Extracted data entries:

----

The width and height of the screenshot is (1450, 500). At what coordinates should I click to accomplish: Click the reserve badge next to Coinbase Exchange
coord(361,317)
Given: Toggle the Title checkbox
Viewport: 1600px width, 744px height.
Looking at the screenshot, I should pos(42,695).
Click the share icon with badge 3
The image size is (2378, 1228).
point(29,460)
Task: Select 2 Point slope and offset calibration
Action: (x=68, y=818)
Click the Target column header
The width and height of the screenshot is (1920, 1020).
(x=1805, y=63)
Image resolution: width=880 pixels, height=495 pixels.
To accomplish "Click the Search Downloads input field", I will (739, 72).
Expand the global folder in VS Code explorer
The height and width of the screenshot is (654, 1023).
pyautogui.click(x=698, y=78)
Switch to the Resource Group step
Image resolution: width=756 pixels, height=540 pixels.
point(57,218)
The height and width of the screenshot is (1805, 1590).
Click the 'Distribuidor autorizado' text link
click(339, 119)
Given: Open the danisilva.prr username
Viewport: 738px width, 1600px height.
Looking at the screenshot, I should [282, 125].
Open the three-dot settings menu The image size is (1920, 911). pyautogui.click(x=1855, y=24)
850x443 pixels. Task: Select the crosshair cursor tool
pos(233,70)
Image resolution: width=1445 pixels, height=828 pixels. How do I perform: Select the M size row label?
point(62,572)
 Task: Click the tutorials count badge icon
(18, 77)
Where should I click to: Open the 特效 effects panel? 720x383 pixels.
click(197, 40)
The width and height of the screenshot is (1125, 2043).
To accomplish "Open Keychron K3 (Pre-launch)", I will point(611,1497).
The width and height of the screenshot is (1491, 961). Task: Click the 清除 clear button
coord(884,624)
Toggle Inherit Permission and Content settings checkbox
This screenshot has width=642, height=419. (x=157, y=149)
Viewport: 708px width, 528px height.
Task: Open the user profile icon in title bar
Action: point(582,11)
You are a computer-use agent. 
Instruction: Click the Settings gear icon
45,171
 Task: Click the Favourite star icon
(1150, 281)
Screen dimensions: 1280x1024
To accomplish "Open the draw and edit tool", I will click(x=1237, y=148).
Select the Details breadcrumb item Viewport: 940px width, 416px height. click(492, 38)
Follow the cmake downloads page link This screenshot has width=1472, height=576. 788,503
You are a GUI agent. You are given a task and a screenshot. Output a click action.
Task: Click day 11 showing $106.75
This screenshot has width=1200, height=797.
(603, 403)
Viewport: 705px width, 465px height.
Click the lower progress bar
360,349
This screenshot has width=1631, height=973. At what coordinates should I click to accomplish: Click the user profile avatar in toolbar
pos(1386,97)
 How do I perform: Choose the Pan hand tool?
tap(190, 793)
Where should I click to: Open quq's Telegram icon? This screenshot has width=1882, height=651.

----

Look through the entries above, find each line containing "agent", and copy it.

▶ **Result of the task**:
You are a computer-use agent. 
You are a GUI agent. You are given a task and a screenshot. Output a click action.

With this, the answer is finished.